_Work instruction_
Type out the data again, word for word and in full.

_Entries shown_
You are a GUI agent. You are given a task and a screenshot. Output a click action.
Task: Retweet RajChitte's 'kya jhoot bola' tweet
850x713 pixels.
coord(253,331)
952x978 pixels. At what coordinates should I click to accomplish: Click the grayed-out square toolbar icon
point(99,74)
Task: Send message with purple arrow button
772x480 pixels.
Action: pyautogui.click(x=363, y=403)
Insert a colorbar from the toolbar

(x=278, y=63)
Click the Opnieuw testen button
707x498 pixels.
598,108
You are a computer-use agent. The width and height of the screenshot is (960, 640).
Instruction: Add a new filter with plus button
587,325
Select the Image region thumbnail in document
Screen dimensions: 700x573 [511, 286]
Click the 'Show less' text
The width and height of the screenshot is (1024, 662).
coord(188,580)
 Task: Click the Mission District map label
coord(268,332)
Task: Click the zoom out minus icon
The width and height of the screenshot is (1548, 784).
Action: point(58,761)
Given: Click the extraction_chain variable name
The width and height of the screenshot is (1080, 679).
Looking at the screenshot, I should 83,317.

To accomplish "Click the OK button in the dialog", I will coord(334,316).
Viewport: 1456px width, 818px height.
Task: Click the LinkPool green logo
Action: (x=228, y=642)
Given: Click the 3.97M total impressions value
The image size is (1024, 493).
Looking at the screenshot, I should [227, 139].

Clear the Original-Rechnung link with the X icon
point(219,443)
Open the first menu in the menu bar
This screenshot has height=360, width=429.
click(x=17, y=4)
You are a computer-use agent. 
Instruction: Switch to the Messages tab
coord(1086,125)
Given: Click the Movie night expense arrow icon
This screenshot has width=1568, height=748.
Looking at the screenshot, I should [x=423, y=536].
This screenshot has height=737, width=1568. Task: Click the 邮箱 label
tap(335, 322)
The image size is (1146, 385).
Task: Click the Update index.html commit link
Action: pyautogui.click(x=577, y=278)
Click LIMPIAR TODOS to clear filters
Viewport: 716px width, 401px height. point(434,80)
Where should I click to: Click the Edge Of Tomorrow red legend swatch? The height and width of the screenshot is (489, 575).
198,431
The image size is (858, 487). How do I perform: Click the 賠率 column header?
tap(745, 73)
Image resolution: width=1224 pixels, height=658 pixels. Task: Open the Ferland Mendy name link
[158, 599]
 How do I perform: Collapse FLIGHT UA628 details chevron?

_Answer to this problem_
You are a GUI agent. You are given a task and a screenshot. Output a click action.
Task: Retweet RajChitte's 'kya jhoot bola' tweet
850x713 pixels.
coord(253,331)
952x978 pixels. At what coordinates should I click to accomplish: Click the grayed-out square toolbar icon
point(99,74)
Task: Send message with purple arrow button
772x480 pixels.
Action: pyautogui.click(x=363, y=403)
Insert a colorbar from the toolbar

(x=278, y=63)
Click the Opnieuw testen button
707x498 pixels.
598,108
You are a computer-use agent. The width and height of the screenshot is (960, 640).
Instruction: Add a new filter with plus button
587,325
Select the Image region thumbnail in document
Screen dimensions: 700x573 [511, 286]
Click the 'Show less' text
The width and height of the screenshot is (1024, 662).
coord(188,580)
 Task: Click the Mission District map label
coord(268,332)
Task: Click the zoom out minus icon
The width and height of the screenshot is (1548, 784).
Action: point(58,761)
Given: Click the extraction_chain variable name
The width and height of the screenshot is (1080, 679).
Looking at the screenshot, I should 83,317.

To accomplish "Click the OK button in the dialog", I will coord(334,316).
Viewport: 1456px width, 818px height.
Task: Click the LinkPool green logo
Action: (x=228, y=642)
Given: Click the 3.97M total impressions value
The image size is (1024, 493).
Looking at the screenshot, I should [227, 139].

Clear the Original-Rechnung link with the X icon
point(219,443)
Open the first menu in the menu bar
This screenshot has height=360, width=429.
click(x=17, y=4)
You are a computer-use agent. 
Instruction: Switch to the Messages tab
coord(1086,125)
Given: Click the Movie night expense arrow icon
This screenshot has width=1568, height=748.
Looking at the screenshot, I should [x=423, y=536].
This screenshot has height=737, width=1568. Task: Click the 邮箱 label
tap(335, 322)
The image size is (1146, 385).
Task: Click the Update index.html commit link
Action: pyautogui.click(x=577, y=278)
Click LIMPIAR TODOS to clear filters
Viewport: 716px width, 401px height. point(434,80)
Where should I click to: Click the Edge Of Tomorrow red legend swatch? The height and width of the screenshot is (489, 575).
198,431
The image size is (858, 487). How do I perform: Click the 賠率 column header?
tap(745, 73)
Image resolution: width=1224 pixels, height=658 pixels. Task: Open the Ferland Mendy name link
[158, 599]
 How do I perform: Collapse FLIGHT UA628 details chevron?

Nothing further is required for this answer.